■ Task item:
Could each entry be returned exactly as it appears?

■ Entries supplied:
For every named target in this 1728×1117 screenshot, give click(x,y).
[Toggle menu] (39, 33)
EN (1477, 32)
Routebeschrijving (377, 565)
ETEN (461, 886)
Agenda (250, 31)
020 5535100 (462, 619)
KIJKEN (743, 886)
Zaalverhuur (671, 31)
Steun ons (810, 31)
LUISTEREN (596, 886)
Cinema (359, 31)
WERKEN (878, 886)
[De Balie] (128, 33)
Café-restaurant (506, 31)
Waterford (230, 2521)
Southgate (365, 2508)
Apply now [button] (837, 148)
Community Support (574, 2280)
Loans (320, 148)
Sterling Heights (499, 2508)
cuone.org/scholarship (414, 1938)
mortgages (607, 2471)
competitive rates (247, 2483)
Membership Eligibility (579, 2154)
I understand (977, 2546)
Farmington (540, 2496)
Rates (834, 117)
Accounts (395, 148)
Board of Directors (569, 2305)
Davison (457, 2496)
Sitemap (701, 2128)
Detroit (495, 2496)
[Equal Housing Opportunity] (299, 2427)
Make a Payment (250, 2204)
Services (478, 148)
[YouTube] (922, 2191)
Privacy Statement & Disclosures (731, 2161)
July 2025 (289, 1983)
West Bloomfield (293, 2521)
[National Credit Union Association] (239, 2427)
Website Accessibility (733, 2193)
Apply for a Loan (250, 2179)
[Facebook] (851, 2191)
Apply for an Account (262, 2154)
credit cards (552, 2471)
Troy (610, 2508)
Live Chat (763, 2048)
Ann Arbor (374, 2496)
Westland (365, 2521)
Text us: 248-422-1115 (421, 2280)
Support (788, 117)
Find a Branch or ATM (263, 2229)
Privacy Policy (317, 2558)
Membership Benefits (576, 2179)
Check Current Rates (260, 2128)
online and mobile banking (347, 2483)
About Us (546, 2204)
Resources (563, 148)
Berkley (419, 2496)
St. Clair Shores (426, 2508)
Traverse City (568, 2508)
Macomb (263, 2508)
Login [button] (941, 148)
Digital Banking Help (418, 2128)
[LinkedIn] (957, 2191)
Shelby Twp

■ Output of the task:
For every named target in this 1728×1117 screenshot, give click(x,y).
[Toggle menu] (39, 33)
EN (1477, 32)
Routebeschrijving (377, 565)
ETEN (461, 886)
Agenda (250, 31)
020 5535100 (462, 619)
KIJKEN (743, 886)
Zaalverhuur (671, 31)
Steun ons (810, 31)
LUISTEREN (596, 886)
Cinema (359, 31)
WERKEN (878, 886)
[De Balie] (128, 33)
Café-restaurant (506, 31)
Waterford (230, 2521)
Southgate (365, 2508)
Apply now [button] (837, 148)
Community Support (574, 2280)
Loans (320, 148)
Sterling Heights (499, 2508)
cuone.org/scholarship (414, 1938)
mortgages (607, 2471)
competitive rates (247, 2483)
Membership Eligibility (579, 2154)
I understand (977, 2546)
Farmington (540, 2496)
Rates (834, 117)
Accounts (395, 148)
Board of Directors (569, 2305)
Davison (457, 2496)
Sitemap (701, 2128)
Detroit (495, 2496)
[Equal Housing Opportunity] (299, 2427)
Make a Payment (250, 2204)
Services (478, 148)
[YouTube] (922, 2191)
Privacy Statement & Disclosures (731, 2161)
July 2025 (289, 1983)
West Bloomfield (293, 2521)
[National Credit Union Association] (239, 2427)
Website Accessibility (733, 2193)
Apply for a Loan (250, 2179)
[Facebook] (851, 2191)
Apply for an Account (262, 2154)
credit cards (552, 2471)
Troy (610, 2508)
Live Chat (763, 2048)
Ann Arbor (374, 2496)
Westland (365, 2521)
Text us: 248-422-1115 (421, 2280)
Support (788, 117)
Find a Branch or ATM (263, 2229)
Privacy Policy (317, 2558)
Membership Benefits (576, 2179)
Check Current Rates (260, 2128)
online and mobile banking (347, 2483)
About Us (546, 2204)
Resources (563, 148)
Berkley (419, 2496)
St. Clair Shores (426, 2508)
Traverse City (568, 2508)
Macomb (263, 2508)
Login [button] (941, 148)
Digital Banking Help (418, 2128)
[LinkedIn] (957, 2191)
Shelby Twp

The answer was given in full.